Dataset entries:
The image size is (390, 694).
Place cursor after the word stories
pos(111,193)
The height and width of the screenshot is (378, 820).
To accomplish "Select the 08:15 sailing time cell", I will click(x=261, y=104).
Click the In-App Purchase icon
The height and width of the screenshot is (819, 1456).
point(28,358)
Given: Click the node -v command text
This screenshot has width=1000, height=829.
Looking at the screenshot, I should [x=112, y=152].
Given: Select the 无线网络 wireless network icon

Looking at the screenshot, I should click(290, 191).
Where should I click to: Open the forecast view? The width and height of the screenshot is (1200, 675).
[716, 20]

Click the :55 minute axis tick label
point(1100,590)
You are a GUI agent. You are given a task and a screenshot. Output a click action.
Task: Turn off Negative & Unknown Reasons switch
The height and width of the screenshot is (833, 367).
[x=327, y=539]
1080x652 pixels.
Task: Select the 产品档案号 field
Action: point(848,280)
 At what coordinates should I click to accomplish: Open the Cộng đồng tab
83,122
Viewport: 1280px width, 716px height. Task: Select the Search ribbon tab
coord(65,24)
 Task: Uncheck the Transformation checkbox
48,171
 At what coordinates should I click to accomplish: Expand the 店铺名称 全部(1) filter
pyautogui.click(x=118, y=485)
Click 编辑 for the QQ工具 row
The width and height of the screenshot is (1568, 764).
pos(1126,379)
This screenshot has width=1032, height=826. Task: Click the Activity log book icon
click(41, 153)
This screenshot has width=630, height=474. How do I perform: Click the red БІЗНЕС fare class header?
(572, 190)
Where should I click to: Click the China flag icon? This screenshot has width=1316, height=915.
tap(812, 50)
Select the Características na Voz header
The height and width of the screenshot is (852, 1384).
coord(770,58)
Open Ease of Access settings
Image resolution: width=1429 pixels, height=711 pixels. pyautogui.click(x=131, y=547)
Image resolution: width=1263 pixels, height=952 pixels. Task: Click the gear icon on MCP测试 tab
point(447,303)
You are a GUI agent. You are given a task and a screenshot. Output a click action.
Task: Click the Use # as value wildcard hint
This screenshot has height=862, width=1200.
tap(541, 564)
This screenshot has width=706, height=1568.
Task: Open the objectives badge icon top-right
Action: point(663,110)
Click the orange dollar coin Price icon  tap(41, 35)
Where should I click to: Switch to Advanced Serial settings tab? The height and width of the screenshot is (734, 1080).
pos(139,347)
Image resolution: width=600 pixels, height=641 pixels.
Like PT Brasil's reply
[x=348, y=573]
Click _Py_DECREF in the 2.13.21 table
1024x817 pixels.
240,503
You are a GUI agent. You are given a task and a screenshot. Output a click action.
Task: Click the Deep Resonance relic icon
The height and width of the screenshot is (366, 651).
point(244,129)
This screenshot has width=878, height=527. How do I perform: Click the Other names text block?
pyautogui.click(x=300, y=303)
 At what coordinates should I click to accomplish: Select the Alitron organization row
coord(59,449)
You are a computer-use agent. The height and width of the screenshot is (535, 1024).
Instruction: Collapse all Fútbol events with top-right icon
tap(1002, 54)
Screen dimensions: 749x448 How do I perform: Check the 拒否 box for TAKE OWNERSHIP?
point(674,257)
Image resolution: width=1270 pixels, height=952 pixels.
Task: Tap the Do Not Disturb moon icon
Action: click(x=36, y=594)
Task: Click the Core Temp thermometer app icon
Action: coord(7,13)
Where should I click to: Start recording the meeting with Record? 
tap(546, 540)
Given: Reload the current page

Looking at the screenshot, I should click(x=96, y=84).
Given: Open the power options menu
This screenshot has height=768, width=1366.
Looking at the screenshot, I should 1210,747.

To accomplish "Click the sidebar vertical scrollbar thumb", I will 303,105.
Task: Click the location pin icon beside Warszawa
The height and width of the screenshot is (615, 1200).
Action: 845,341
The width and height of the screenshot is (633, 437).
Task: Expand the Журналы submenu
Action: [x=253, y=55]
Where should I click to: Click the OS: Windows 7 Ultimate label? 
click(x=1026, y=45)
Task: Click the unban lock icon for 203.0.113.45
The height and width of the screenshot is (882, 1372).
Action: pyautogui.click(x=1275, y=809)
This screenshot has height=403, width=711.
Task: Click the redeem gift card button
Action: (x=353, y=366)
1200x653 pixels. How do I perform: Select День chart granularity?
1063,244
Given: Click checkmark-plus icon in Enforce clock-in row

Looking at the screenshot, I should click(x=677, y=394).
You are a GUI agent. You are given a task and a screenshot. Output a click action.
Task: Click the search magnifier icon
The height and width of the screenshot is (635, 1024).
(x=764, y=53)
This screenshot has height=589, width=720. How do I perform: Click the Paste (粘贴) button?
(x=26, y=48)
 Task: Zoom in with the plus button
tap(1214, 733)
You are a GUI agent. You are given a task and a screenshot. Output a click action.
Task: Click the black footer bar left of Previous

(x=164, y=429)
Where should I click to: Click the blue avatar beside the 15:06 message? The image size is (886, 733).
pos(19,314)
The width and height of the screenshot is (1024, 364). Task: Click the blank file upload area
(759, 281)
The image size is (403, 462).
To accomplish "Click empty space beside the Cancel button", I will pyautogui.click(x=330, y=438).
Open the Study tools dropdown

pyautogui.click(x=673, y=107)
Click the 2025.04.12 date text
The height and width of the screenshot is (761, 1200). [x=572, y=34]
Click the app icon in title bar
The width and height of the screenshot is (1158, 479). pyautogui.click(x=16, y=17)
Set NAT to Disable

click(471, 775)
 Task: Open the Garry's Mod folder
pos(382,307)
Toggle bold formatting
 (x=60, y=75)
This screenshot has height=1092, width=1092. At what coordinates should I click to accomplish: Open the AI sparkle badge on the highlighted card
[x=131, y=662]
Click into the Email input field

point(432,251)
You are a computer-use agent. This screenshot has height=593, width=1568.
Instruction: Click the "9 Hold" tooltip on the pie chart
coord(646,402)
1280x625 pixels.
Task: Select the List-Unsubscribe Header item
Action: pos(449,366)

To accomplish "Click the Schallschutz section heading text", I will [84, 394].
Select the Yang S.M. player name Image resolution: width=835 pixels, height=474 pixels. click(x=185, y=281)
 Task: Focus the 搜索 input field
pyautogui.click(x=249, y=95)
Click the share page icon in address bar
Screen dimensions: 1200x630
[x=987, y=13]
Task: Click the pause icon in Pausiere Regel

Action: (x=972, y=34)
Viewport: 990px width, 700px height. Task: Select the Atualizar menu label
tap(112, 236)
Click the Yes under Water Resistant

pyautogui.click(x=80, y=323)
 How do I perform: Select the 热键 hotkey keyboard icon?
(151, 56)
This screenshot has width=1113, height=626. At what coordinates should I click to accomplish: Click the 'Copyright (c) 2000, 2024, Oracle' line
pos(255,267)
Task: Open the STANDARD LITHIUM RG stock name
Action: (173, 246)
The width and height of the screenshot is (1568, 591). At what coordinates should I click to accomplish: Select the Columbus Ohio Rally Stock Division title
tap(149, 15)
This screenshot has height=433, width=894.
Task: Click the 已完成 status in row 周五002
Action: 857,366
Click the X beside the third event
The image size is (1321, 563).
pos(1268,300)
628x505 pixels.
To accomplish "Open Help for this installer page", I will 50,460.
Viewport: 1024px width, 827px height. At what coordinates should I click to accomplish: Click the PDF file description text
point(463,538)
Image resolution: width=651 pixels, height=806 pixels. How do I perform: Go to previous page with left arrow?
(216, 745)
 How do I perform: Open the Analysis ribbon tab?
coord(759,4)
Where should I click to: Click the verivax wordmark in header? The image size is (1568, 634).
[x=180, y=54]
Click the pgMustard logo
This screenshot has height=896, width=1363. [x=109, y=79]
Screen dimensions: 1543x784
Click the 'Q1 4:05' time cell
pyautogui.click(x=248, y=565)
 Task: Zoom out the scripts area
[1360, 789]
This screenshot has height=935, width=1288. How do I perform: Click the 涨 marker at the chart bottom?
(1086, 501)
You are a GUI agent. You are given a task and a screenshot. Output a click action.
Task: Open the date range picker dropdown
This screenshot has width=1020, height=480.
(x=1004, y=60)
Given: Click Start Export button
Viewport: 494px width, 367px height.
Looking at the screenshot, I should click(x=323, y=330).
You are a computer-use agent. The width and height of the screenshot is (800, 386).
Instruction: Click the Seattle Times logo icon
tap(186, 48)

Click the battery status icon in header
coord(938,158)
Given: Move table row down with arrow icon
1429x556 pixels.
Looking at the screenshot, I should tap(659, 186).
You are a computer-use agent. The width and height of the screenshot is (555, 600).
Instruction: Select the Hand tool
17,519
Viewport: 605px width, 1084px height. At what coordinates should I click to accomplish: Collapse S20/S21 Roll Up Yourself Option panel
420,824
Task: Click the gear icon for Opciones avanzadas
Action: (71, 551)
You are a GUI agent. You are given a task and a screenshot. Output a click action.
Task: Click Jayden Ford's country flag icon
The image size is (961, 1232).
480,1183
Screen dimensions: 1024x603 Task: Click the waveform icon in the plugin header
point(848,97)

(Problem to work on): Look through the entries, and return every line that the word "computer" appears in.

(Finished task):
You are a computer-use agent. The height and width of the screenshot is (535, 1024).
You are a computer-use agent. This screenshot has height=593, width=1568.
You are a computer-use agent. The width and height of the screenshot is (800, 386).
You are a computer-use agent. The width and height of the screenshot is (555, 600).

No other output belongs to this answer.